Contact Us

Meet 6 Women Changing The Face Of CRE In Dallas

As part of our women in commercial real estate coverage for Women's History Month, we spoke with six Dallas women who've carved out successful careers for themselves, and have a lot to share with others—men and women—about the climb to the top and what to do once you get there.


The E Smith Realty leadership team consists of three women: CEO and co-founder Sharon Morrison, co-founder Tamela Thornton and managing director Susan Arledge. Sharon and Tamela were friends at Transwestern when they had a vision to start a new company. Another friend, Emmitt Smith, already had a brand and a business plan. They decided to join him in what became E Smith Realty.

Women in commercial real estate are becoming less unusual, Susan says. She notes that she often sees women tenants signing leases, but it's less common to see a woman on the investment side.

Tamela points out that there are more women with graduate degrees than men, and smart, capable employees with a good education are what employers are looking for. Women have always known that they had to take care of themselves, and they’ve always known the importance of a safety net, she says. Commercial real estate is a good choice for women who want to take hold of their own future.

Women should not be afraid to pursue their vision, Sharon says.   Tamela has a similar message. She says if you know you’re smart, and you have the tools to do your job, jump in with both feet.   

When she was just starting out, Susan had a message taped to her phone so she saw it every day. The note said: “Successful people form the habits of doing what unsuccessful people don’t do.” 


Colliers EVP Mary Stoner (shown on the left) broke into the business by accident. She took a support position at The Baldwin Co, which later became Colliers International, and started to learn about commercial real estate. She notes that all the other women in the office were also in support roles. The brokers were male.

After a few years, with her new real estate license in hand, she took a job at The Fults Co, where a mentor taught her the rep side of the business. She grabbed the opportunity and ran. Mary’s parents always insisted she could do anything she wanted if she worked hard and set her mind to it, a lesson she’s kept with her.


There are more women in commercial real estate today than ever, and Mary (second row in red) says she's thrilled to see so many women choosing this career. Like other women have noted, she advises that if you can’t go directly into production, take a support role to get your foot in the door. Work really hard and look for opportunities to advance. Do more than your job requires and you will get noticed, Mary says.

One barrier to a career in commercial real estate is that women might not choose a straight commission-based career. But women do have an advantage: they’re better at building relationships that can be very beneficial and last throughout their careers. She notes that most companies allow flexible hours in order to accommodate those with young families.


The old boy’s network still exists, but Mary (here with her hubby in Italy) says women are smart enough to play up their strengths and advance in their own way. She believes it’s only an issue if you allow it to be. Another word of advice: never let anyone tell you what you can and can’t do in this business.

She says for women who want to get ahead, work harder and smarter than your peers. Pay your dues and work long hours—there's no other option if you want to succeed. Find a great mentor and add value to that relationship because it's not a one-way street. Don’t whine. You are in charge of your career path, nobody else.


Younger Partners co-managing partner Kathy Permenter (center) found her way into commercial real estate after two years as a tax accountant at Arthur Andersen. She didn’t enjoy the work and wondered if this is what being an adult was all about. (Fortunately, her dad told her definitely not.) That led her to grad school for an MBA at SMU. (Fun fact: She was in the same class as Bisnow Power Woman Kim Butler with Hall Financial Group.)
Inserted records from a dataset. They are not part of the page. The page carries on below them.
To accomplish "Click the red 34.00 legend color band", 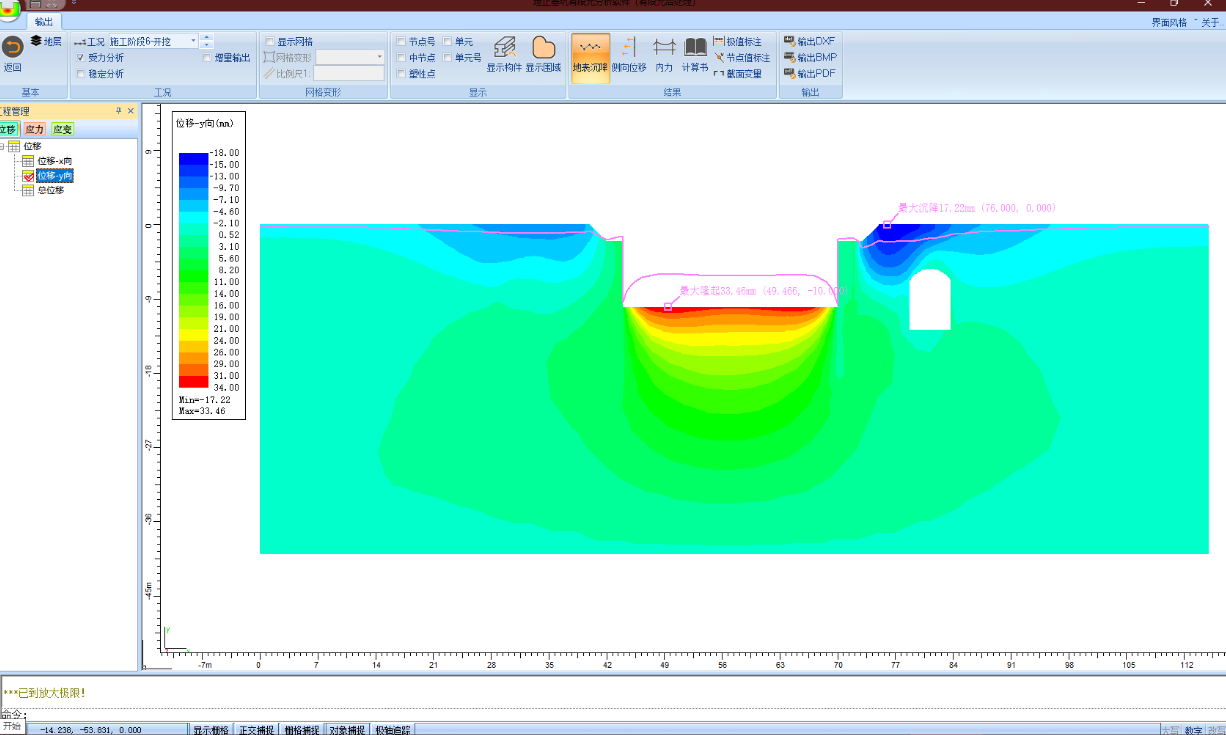I will pyautogui.click(x=193, y=382).
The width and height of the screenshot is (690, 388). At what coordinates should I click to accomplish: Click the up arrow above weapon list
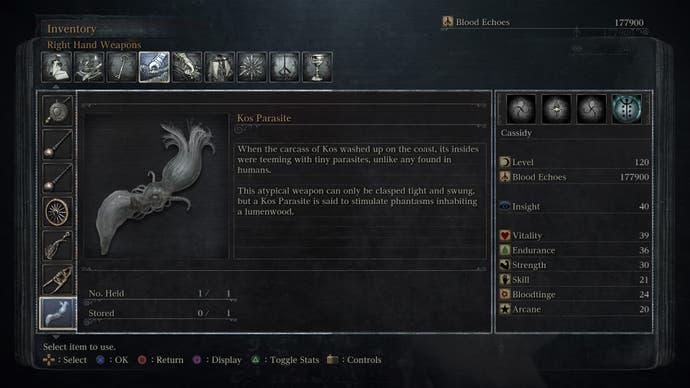point(56,87)

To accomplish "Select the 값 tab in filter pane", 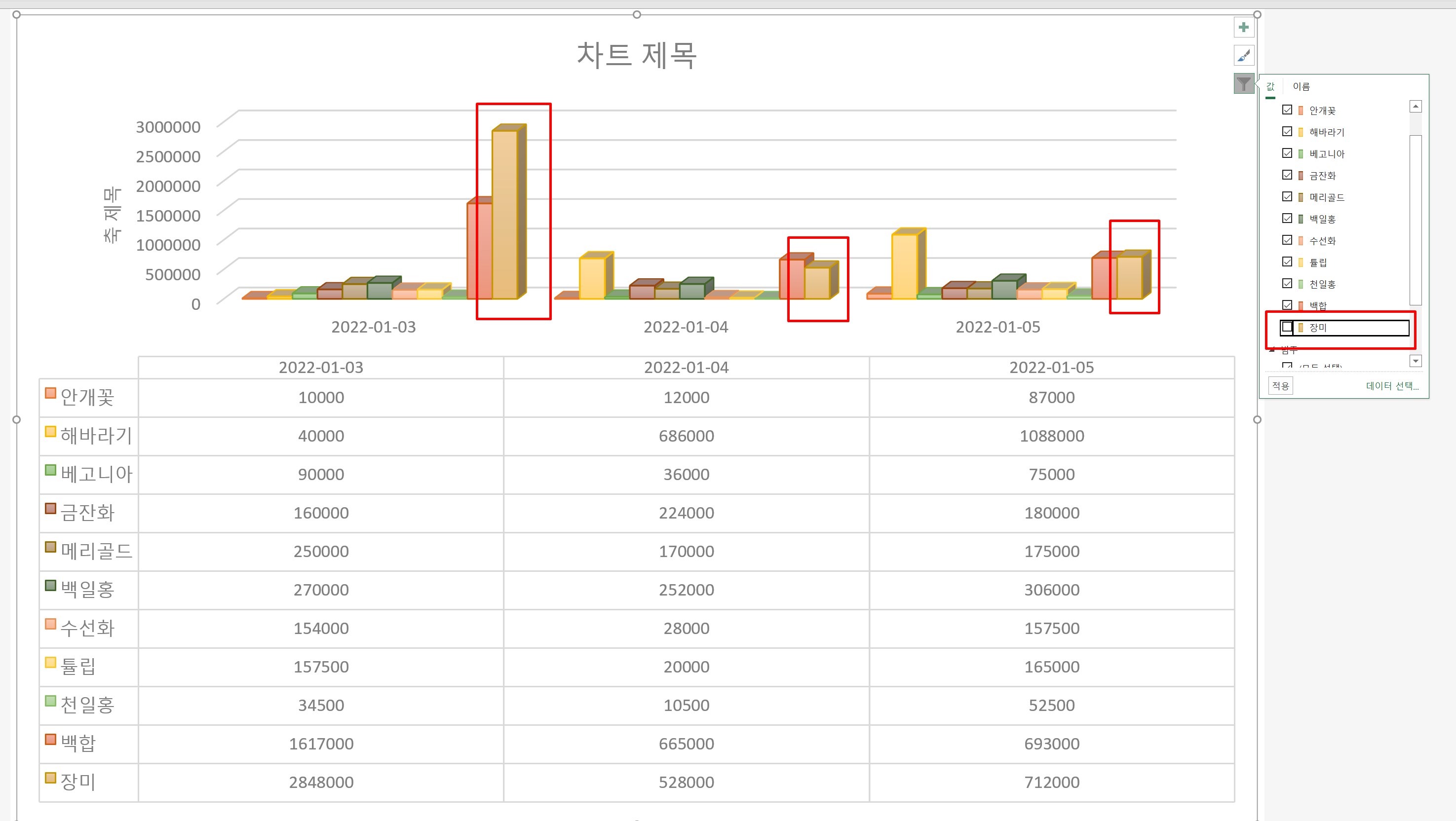I will point(1270,86).
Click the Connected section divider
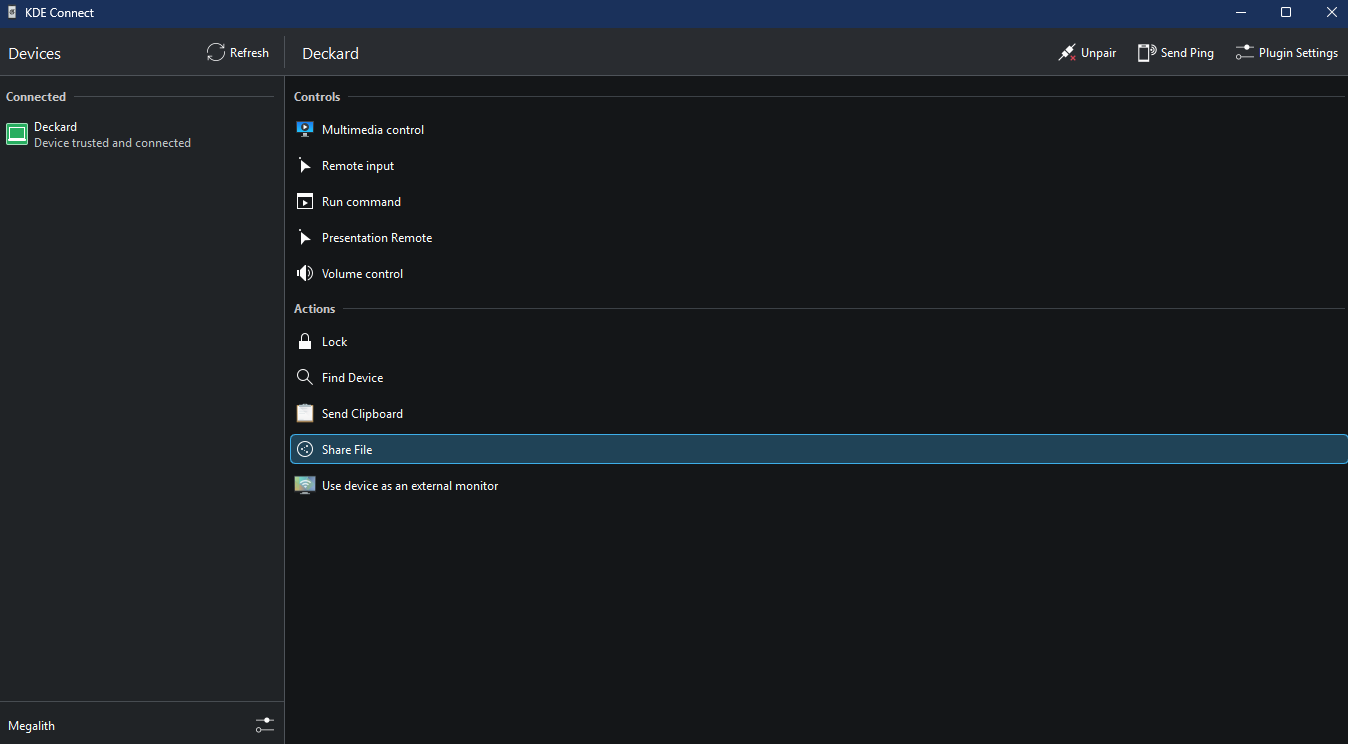1348x744 pixels. (35, 96)
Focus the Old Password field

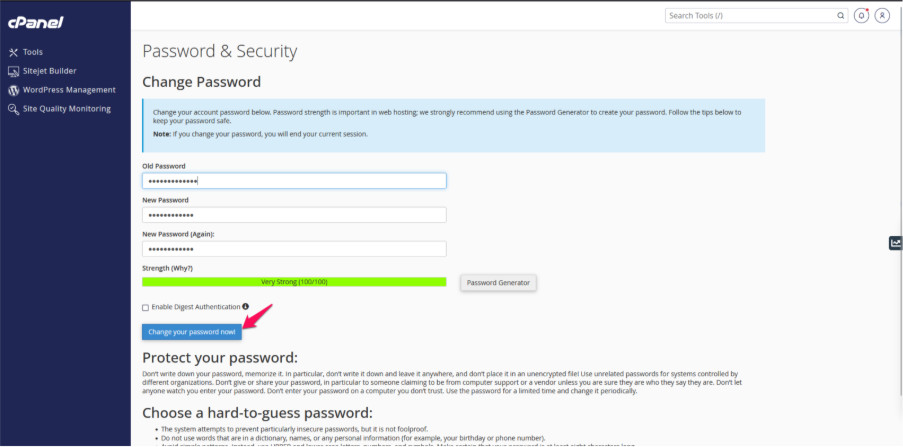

It was during an on-campus job interview that someone suggested she look into commercial real estate. Kathy landed her first CRE job at Trammell Crow. At the time, she tells us, there were few women working industrial or office deals, so she was steered into retail leasing. She fell in love with the work and knew she found her niche, she tells us.


After having twin boys in 1994, she took a seven-year hiatus to stay home with them. Around 2001, she started asking around and found her way to the office side of the industry at Stream before landing at Grubb & Ellis with Younger Partners co-managing partner Moody Younger. Kathy (far right) says the business is tough and the hours are long, but she enjoys the social side and the relationships formed. She’s not all work and no play; she’s spending spring break in Costa Rica with her two sons, who are now juniors at TCU.


Goodwin Commercial CEO Pam Goodwin says she definitely experienced the old boy’s network early on, but she proved herself. She wants to encourage women to get into commercial real estate because many don’t even realize it’s an option, though it is starting to open up. She notes that women are around commercial real estate every single day, yet something—often fear—holds them back. Fear of losing money, fear of the unknown. She wants to get women out of that mindset and encourage them to invest.  


In fact, Pam (here in Warrior Pose) has written two books to do just that: One Cent Lemonade To Million Dollar Deals and Winning Ways in Commercial Real Estate.

Dallas is a great place to launch a commercial real estate career, too, she says. There are no mountains or oceans, so the people care about making Dallas itself fun, livable and exciting.